When Robert Burns called the Scottish parliamentarians who ratified the Treaty of Union of 1707 "a parcel of rogues in a nation", he could hardly have envisaged a bunch as venal as those depicted in Tim Barrow's new play, Union.
From the Duke of Queensberry (a drunken, whoring vulgarian) to the Earl of Stair ("the Butcher of Glencoe"), the politicians of the early 18th century, as portrayed by Barrow, make our current crop look like saints.
The Scottish parliament's allegiance to the new United Kingdom of Great Britain is far from the only oath being sworn in the drama. The Lyceum company surely hasn't presented language this profane, or sexuality this bawdy, since the staging in 2002 of Howard Barker's superb drama Victory (a vivid reimagining of the Restoration of the English monarchy in 1660).
The ambition of Barrow's play is admirable. Shifting back and forth between a dodgy Edinburgh drinking hole (anonymous enough, think Queensberry & Co, to conduct their shenanigans) and Kensington Palace (where a tormented Queen Anne takes a bankrupt Caledonia to her childless bosom), its scope is positively Barkerian.
The resemblance to a Barker play breaks down, however, in Union's lumbering, almost three-hour structure and the unsubtle metaphorical parallel drawn between the fates of two Edinburgh prostitutes and Scotland itself. The dramaturgical difficulties are not assisted by director Mark Thomson's uneven casting. Liam Brennan, for instance, makes a brilliant monster of Queensberry.
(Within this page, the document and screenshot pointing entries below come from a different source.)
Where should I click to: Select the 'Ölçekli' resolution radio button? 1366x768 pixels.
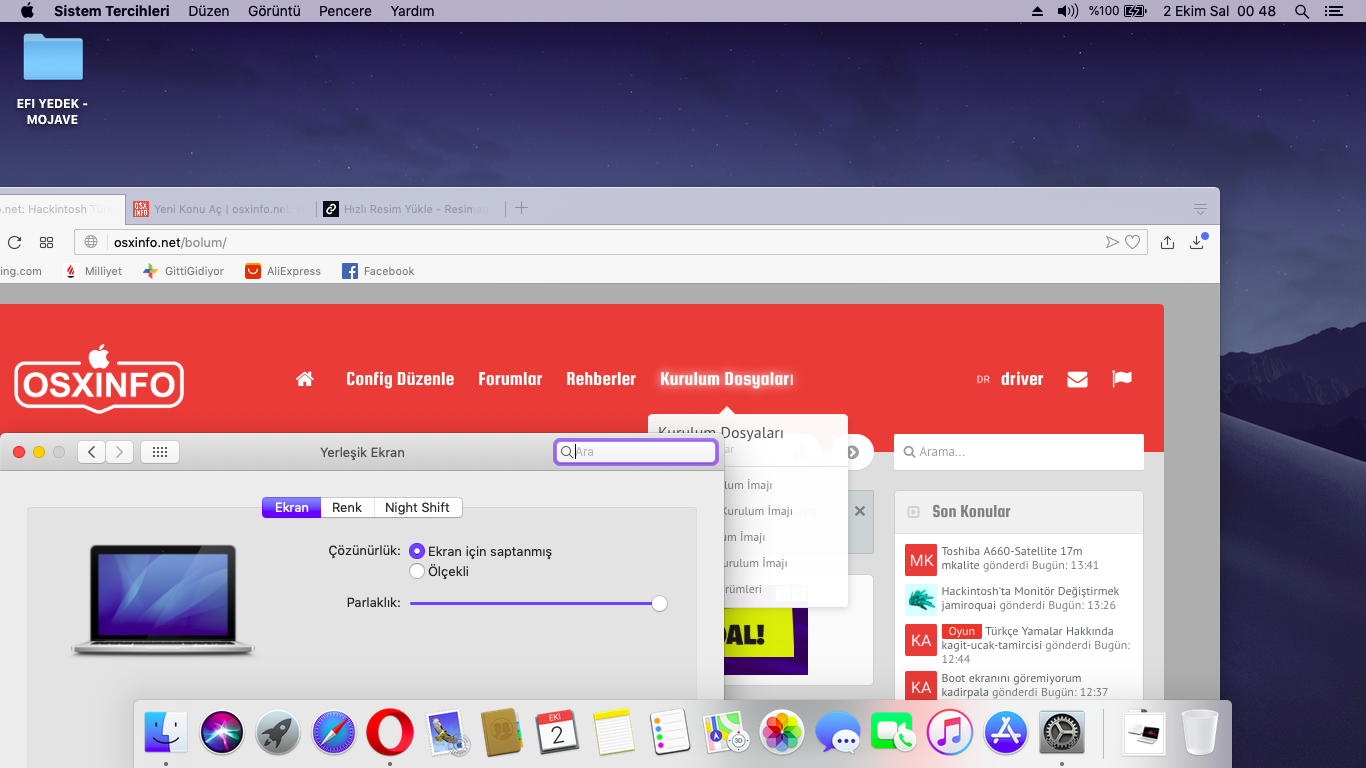(417, 571)
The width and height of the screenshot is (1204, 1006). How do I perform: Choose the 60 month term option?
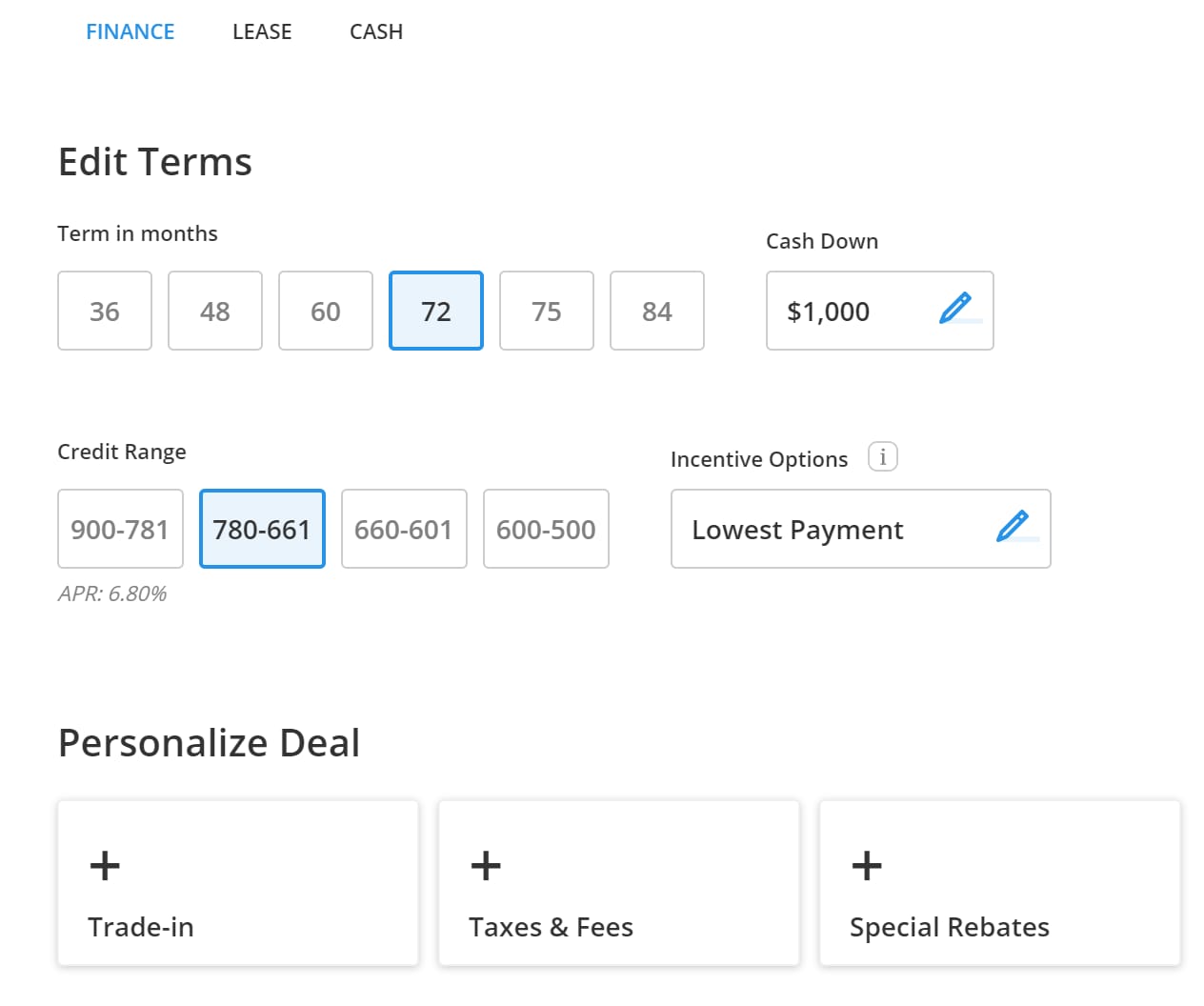(x=326, y=312)
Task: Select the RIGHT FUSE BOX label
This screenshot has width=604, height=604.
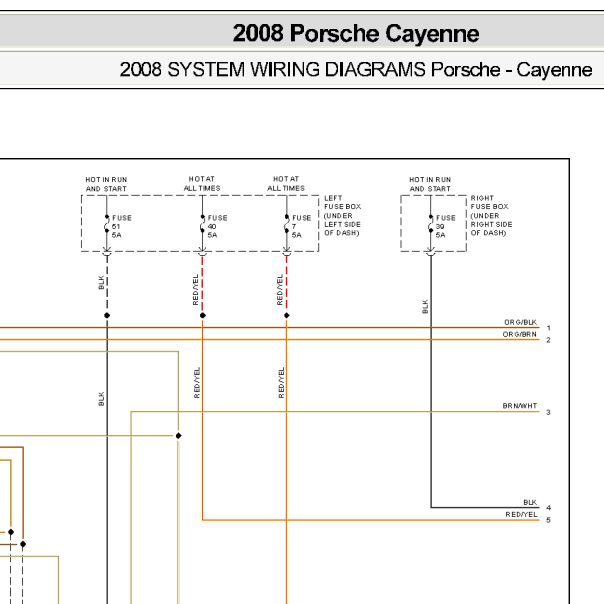Action: point(490,215)
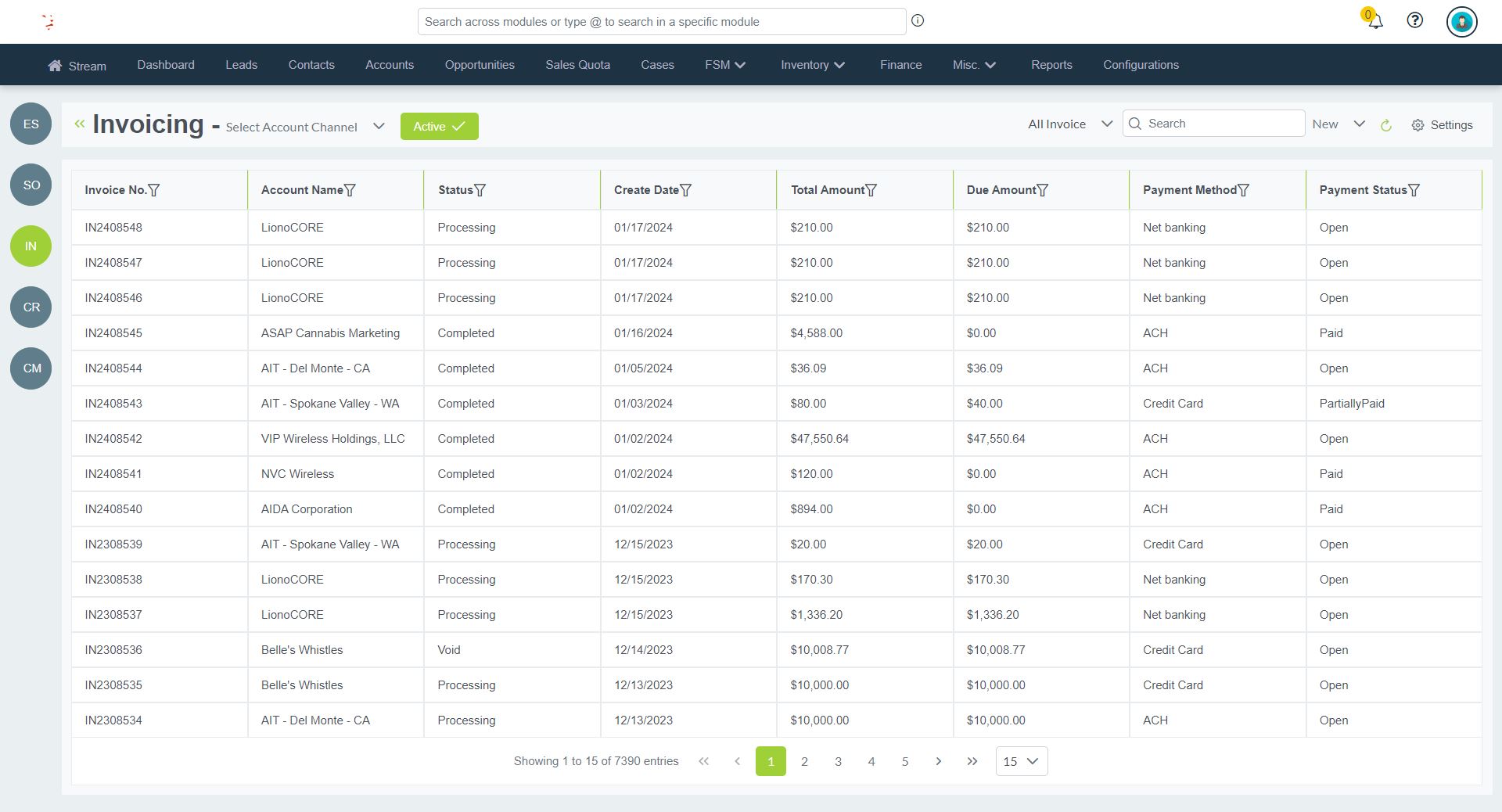Open invoicing Settings with the gear icon
The image size is (1502, 812).
(1442, 125)
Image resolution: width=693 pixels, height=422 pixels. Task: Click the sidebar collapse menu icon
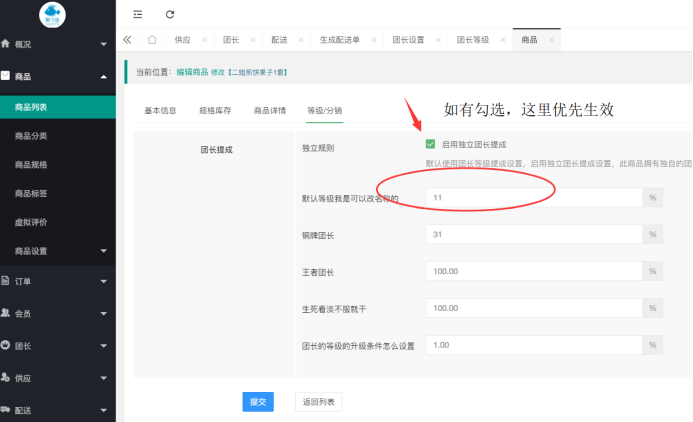(x=137, y=14)
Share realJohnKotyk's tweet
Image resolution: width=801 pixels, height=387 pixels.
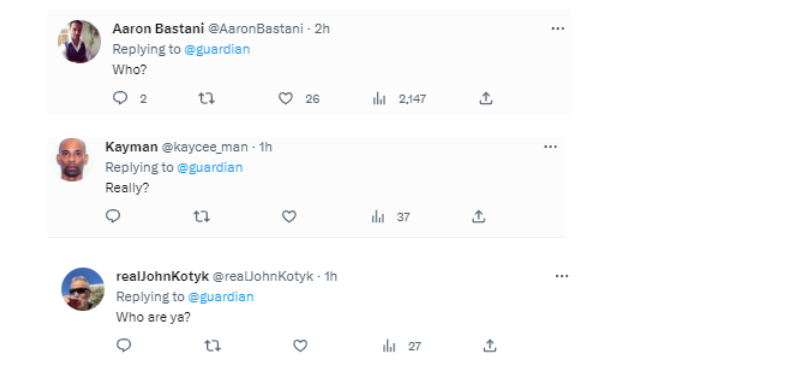(x=489, y=346)
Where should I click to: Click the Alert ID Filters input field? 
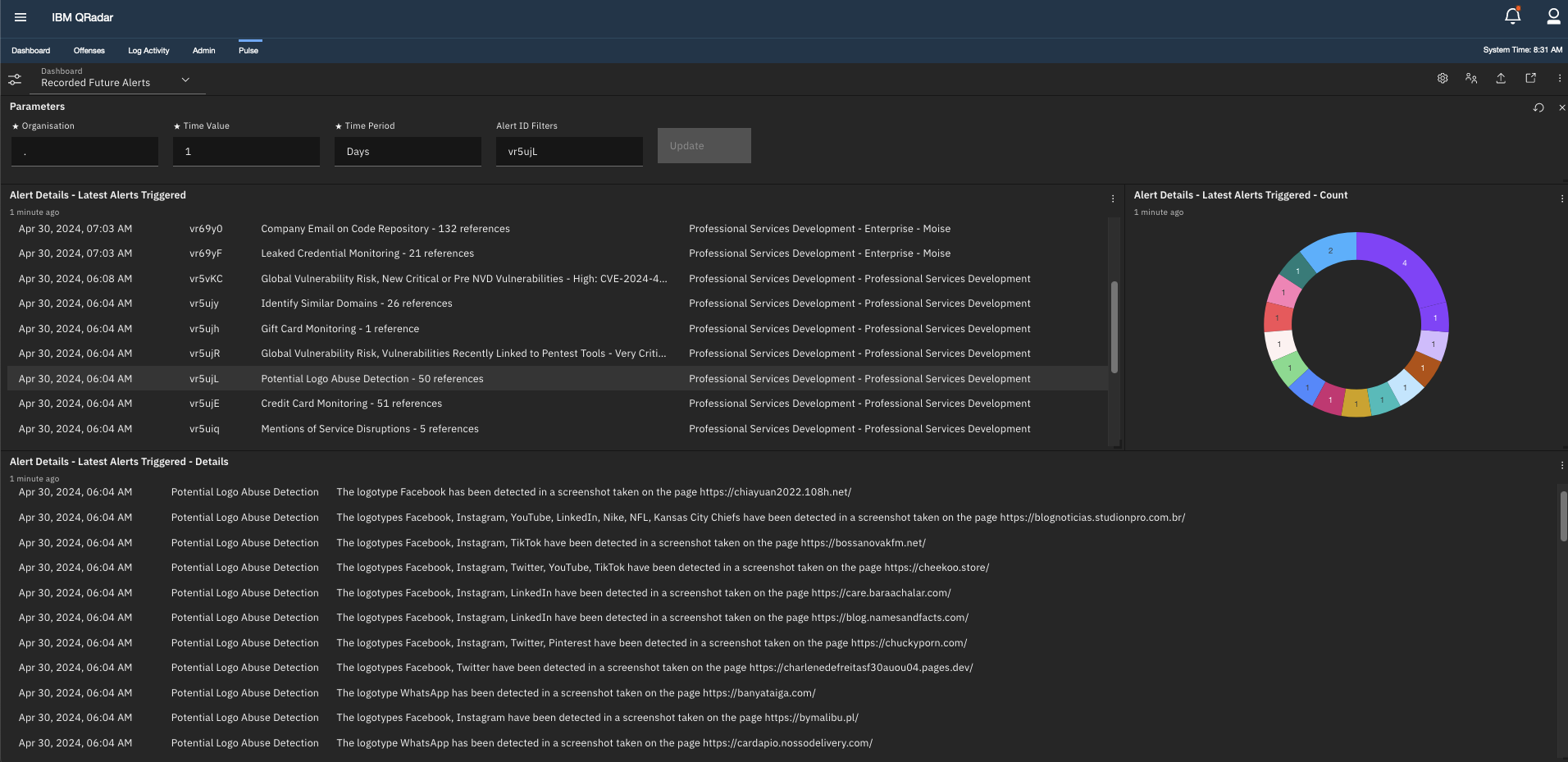(569, 152)
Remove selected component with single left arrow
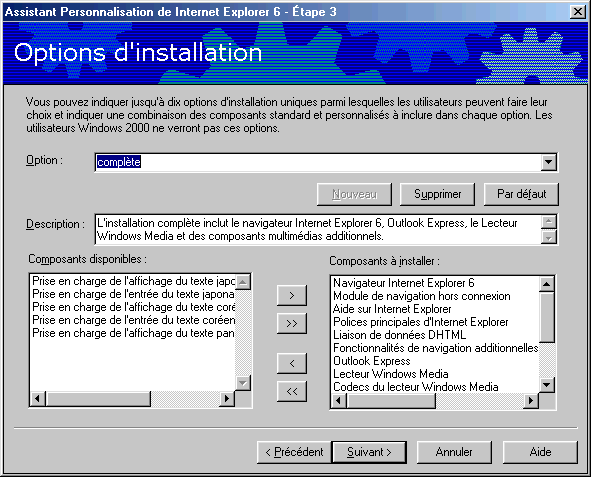The width and height of the screenshot is (591, 477). point(292,364)
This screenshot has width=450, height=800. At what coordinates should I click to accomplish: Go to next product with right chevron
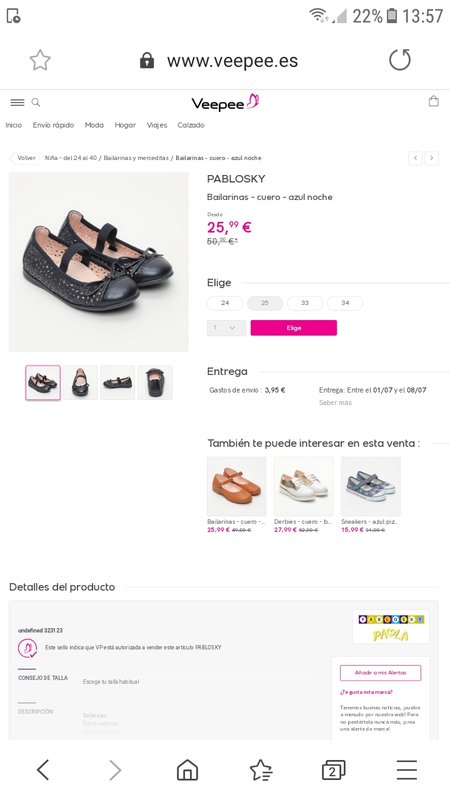point(432,158)
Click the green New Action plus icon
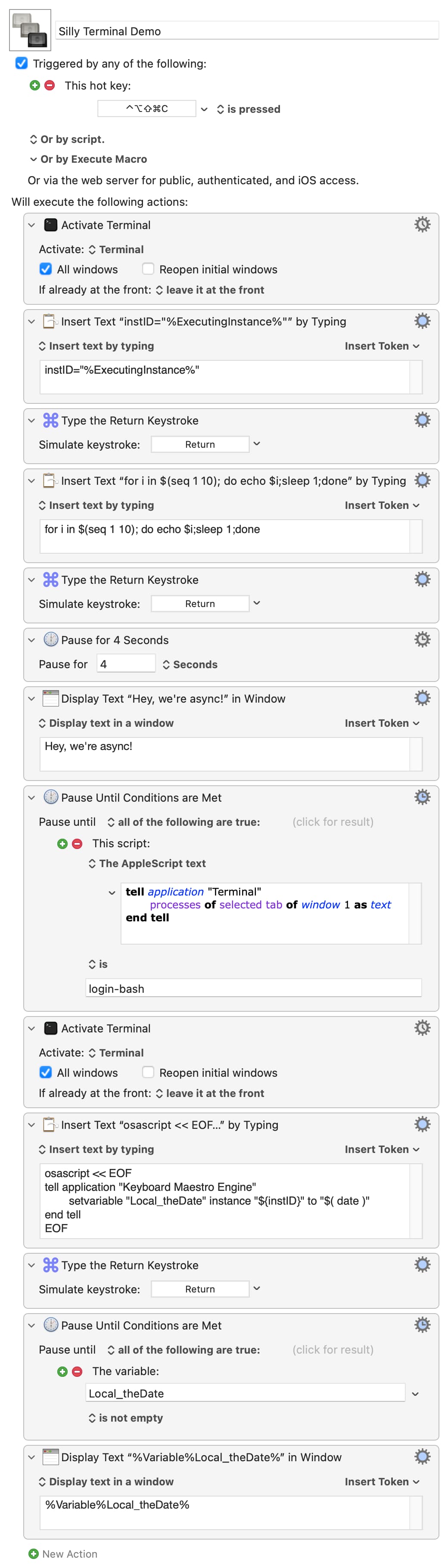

However, one wonders about the wisdom of foisting the significant role of Jacobite poet Allan Ramsay upon the undergraduate shoulders of young Josh Whitelaw.
Praise is due to both the Lyceum and Barrow for a courageous piece of pre-referendum theatre. However, like the Treaty of Union itself perhaps, it should be remembered as a frustrating combination of success and failure.